My new July thing would be a bad fall off a bike, but I recovered (still a bit scabby) and went on the Real Ride, which was my first long bike ride that I can remember.  I did not do particularly well, definitely at the end of the pack most of the time, but I had fun and did not fail.  I walked in a few places, but rode at the end, completing the whole course.  And I turned out to be a photo op because to joke at myself and the fall I had taken, I built a costume of pool inflatables and pool noodles (complete with roll bars) and had a light-up warning sign on the back:
As you can see, I became a photo opportunity.
It was too awkward to ride in the costume, but I took the sign and attached it to my backpack so I could wear it, especially as the bike had no lights.  After the ride I promptly donated the bike I was using to a local Free Bike project, where they will work on the bike to make it more rideable (it was secondhand and not in as great shape as I'd been assured at the bike shop), and they said they would give me a credit against a bike that comes in and doesn't meet their standards for the ones in their system.  The organizers try to keep a certain type of bike on the road, but they accept almost anything and trade or sell the others.

Since then I've been on a ride around Hartford as part of the Colt 200 activities, and that was a lot of fun. By that time I was on a Schwinn, and even though it's a bit small I've decided I love Schwinns.  Well, I've always loved Schwinns.  Maybe it's a mental thing, but when I decided I needed to get a bike, a friend let me ride on a Schwinn Hollywood and I fell in love.  I wasn't sure about buying it, and then he sold it to someone else.  [Insert sad face here.]  I fell off a Raleigh that I had on loan, and the secondhand one is a Jamis, and a bike shop tried to get me to buy a Trek that just felt uncomfortably big to me (I think it has to do with the handlebars), and the one I have now is another Schwinn and despite the size (20") I am happy again.

Another new thing for July - going up into the cupola of the Colt Armory, on one of the Colt 200 tours:
I was on the tour with my friend Rayah and her friends the Berriens.
You can see what the armory looks like in this area - dicey.
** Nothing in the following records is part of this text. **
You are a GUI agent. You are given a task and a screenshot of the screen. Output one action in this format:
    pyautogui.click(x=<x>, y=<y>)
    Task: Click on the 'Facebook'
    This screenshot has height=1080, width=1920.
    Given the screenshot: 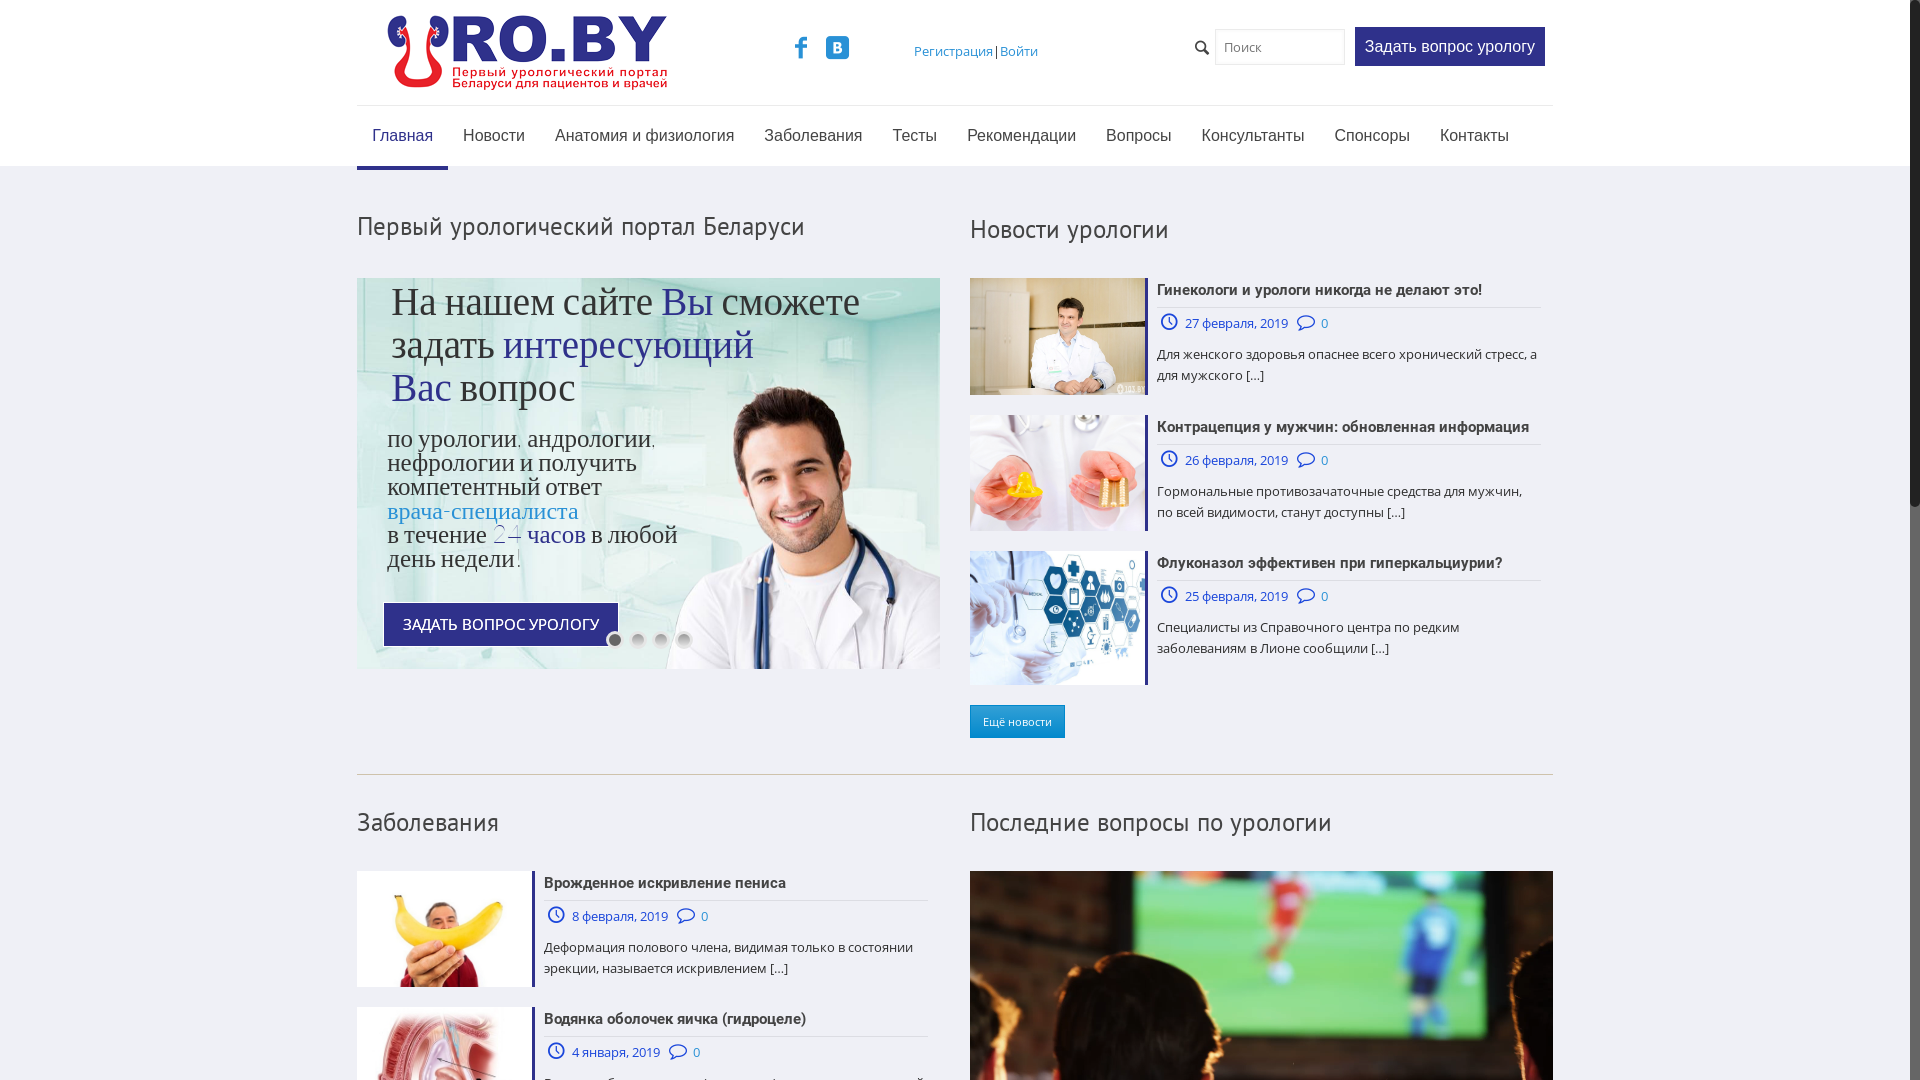 What is the action you would take?
    pyautogui.click(x=801, y=49)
Because it is in one of the less-well-kept areas of the complex, you can't just wander in, and tours are rare.




Views up there are great.  That's the Connecticut River behind me.  In 1854 it flooded, including the then-present factory, so Sam Colt built a series of dikes to hold back the water in the future to protect his equipment.  You can see a panorama of the flood at the Wadsworth Atheneum, and the panel with the Colt factory includes a tiny rowboat with people in it who are factory workers being rescued.